# Help me!! This stuff makes me crazy!!



## SexyMiamiChic (Oct 1, 2014)

Ok people, this is my story and I will try to make it quick and to the point. I have never smoked weed before until 6 months ago (I am in my early 30's) and first 2 times I didn't feel anything (I was drunk). Third time was great as I smoked from a mini pipe with water in it ( I suppose thats what it was) and I got really high and happy and I loved it! Then I started dating this guy and we smoked out of a bong and I got totally paranoid and crazy. We tried it on 3 different occasions with the same horrendous results! He even got a new weed and I was still paranoid. It was so bad that it was the cause of our break up. Can someone please suggest on how to start smoking and what type of weed to use that wont cause paranoia? Is it possible to find a weed that wont get you "high" but still have the awesome effects of it? I loved having sex while on weed, I had the best orgasms in history.


----------



## indicat33 (Oct 1, 2014)

SexyMiamiChic said:


> Ok people, this is my story and I will try to make it quick and to the point. I have never smoked weed before until 6 months ago (I am in my early 30's) and first 2 times I didn't feel anything (I was drunk). Third time was great as I smoked from a mini pipe with water in it ( I suppose thats what it was) and I got really high and happy and I loved it! Then I started dating this guy and we smoked out of a bong and I got totally paranoid and crazy. We tried it on 3 different occasions with the same horrendous results! He even got a new weed and I was still paranoid. It was so bad that it was the cause of our break up. Can someone please suggest on how to start smoking and what type of weed to use that wont cause paranoia? Is it possible to find a weed that wont get you "high" but still have the awesome effects of it? I loved having sex while on weed, I had the best orgasms in history.

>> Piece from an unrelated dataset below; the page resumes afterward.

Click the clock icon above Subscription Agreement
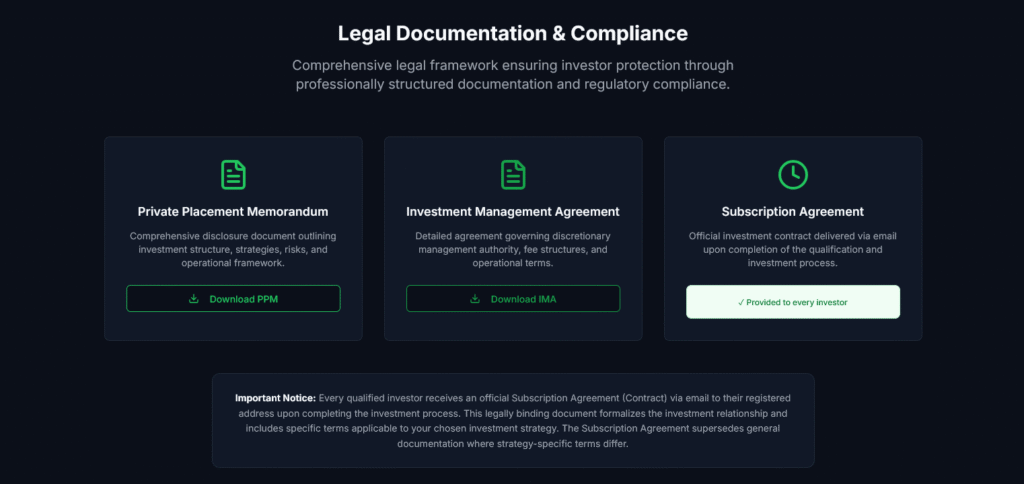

You may just be prone to paranoia. It's all right though, what you need is an INDICA or indi-hybrid to smoke on. Try Paradise Durga Mata II or any other Medical-grade Indica bud. The key here is to make sure your strain is rich in CBD but not so much in THC. This is because THC is responsible for the majority, if not all your paranoia. You will greatly lessen or (dissolve completely) the anxious/paranoid episodes if you follow this recipe.... HIGH CBD... low THC


----------



## Letstrip (Oct 1, 2014)

Something indica dominant. Don't go near a sativa if your paranoid. Maybe something slightly higher in CBD.


----------



## ULEN (Oct 1, 2014)

If you're flipping out, it's probably best if you refrain from doing one too many marijuanas.


----------



## IndicaAngel (Oct 2, 2014)

SexyMiamiChic said:


> Ok people, this is my story and I will try to make it quick and to the point. I have never smoked weed before until 6 months ago (I am in my early 30's) and first 2 times I didn't feel anything (I was drunk). Third time was great as I smoked from a mini pipe with water in it ( I suppose thats what it was) and I got really high and happy and I loved it! Then I started dating this guy and we smoked out of a bong and I got totally paranoid and crazy. We tried it on 3 different occasions with the same horrendous results! He even got a new weed and I was still paranoid. It was so bad that it was the cause of our break up. Can someone please suggest on how to start smoking and what type of weed to use that wont cause paranoia? Is it possible to find a weed that wont get you "high" but still have the awesome effects of it? I loved having sex while on weed, I had the best orgasms in history.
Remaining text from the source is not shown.